Internet Society, les pionniers de l’Internet 
L’Internet Society est une organisation mondiale non lucrative créée par les « pionniers et inventeurs de l’Internet », explique Dawit Bekele, directeur du bureau régional (Afrique). Créée aux États-Unis en 1992, l’organisation opère aujourd’hui à travers six bureaux régionaux et plus de 130 chapitres (antennes nationales) dont 35 en Afrique. Il n’existe pas de chapitre à Maurice en ce moment, faute de volontaires. L’Internet Society a pour vision l’« Internet pour tous » et s’est fixée pour mission de « promouvoir le développement, l’évolution, et l’utilisation de l’Internet au bénéfice de tous les individus à travers le monde ».

Glossaire

Adresse IP :  Numéro d’identification attribué de façon permanente ou provisoire à chaque appareil relié à un réseau informatique qui utilise l’Internet Protocol 
(IP). Les paquets de données transmis (les messages) obtiennent tous une adresse IP, tout comme les lettres possèdent une adresse postale pour s’assurer qu’elles arrivent bien au destinataire.

AFRINIC (African Network Information Centre) :  Le registre Internet pour l’Afrique, responsable de la distribution et de la gestion des adresses IP à travers le continent africain et dans la sous-région de l’océan Indien. 

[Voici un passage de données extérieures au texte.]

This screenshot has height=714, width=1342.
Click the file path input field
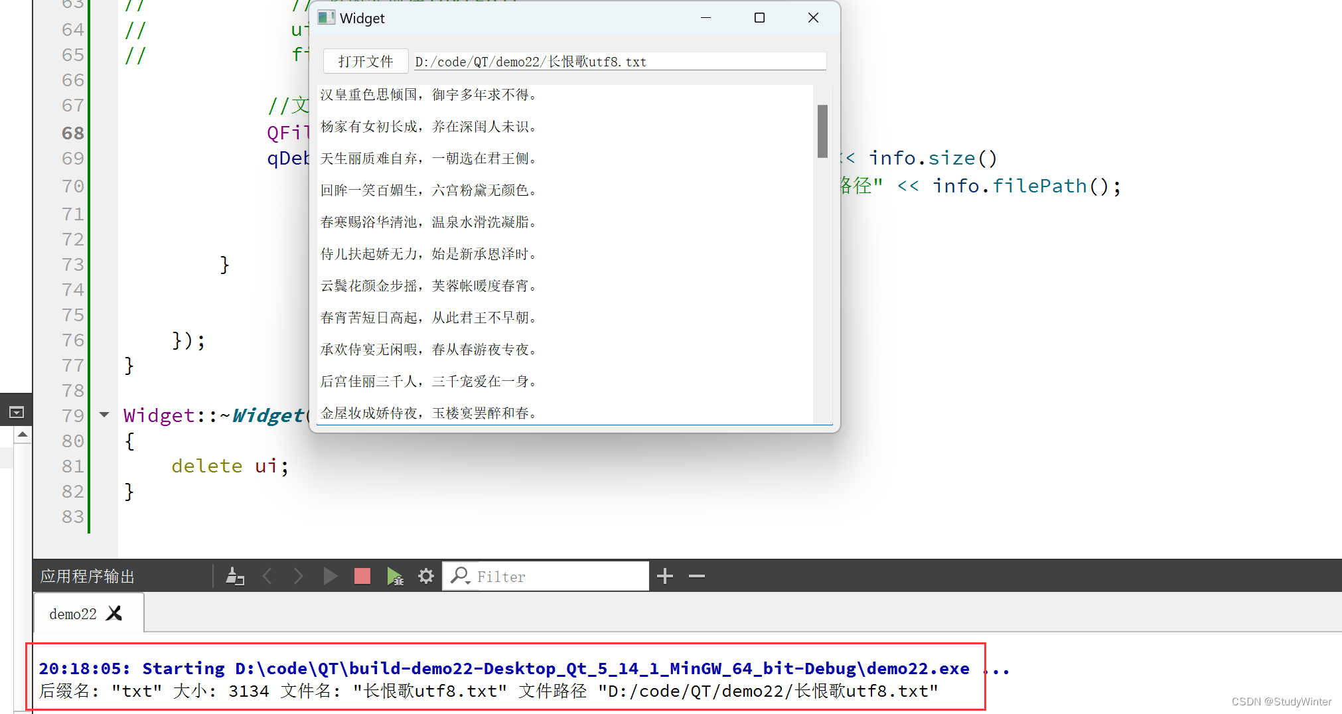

Interconnexion et peering : L’interconnexion est le fait de relier deux réseaux à travers des supports physiques et des protocoles. Le peering est utilisé dans le cadre d’interconnexion d’opérateurs à un point d’échanges Internet. 

Internet eXchange points (IXP) ou points d’échanges : infrastructures physiques permettant aux différents fournisseurs d’accès Internet d’échanger du trafic Internet entre leurs réseaux grâce au peering.

Routeurs : Points intermédiaires chargés de diriger les paquets (messages) selon les adresses IP des destinataires.  Le routage est le mécanisme par lequel des chemins sont sélectionnés dans un réseau pour acheminer les données d’un expéditeur jusqu’à un ou plusieurs destinataires.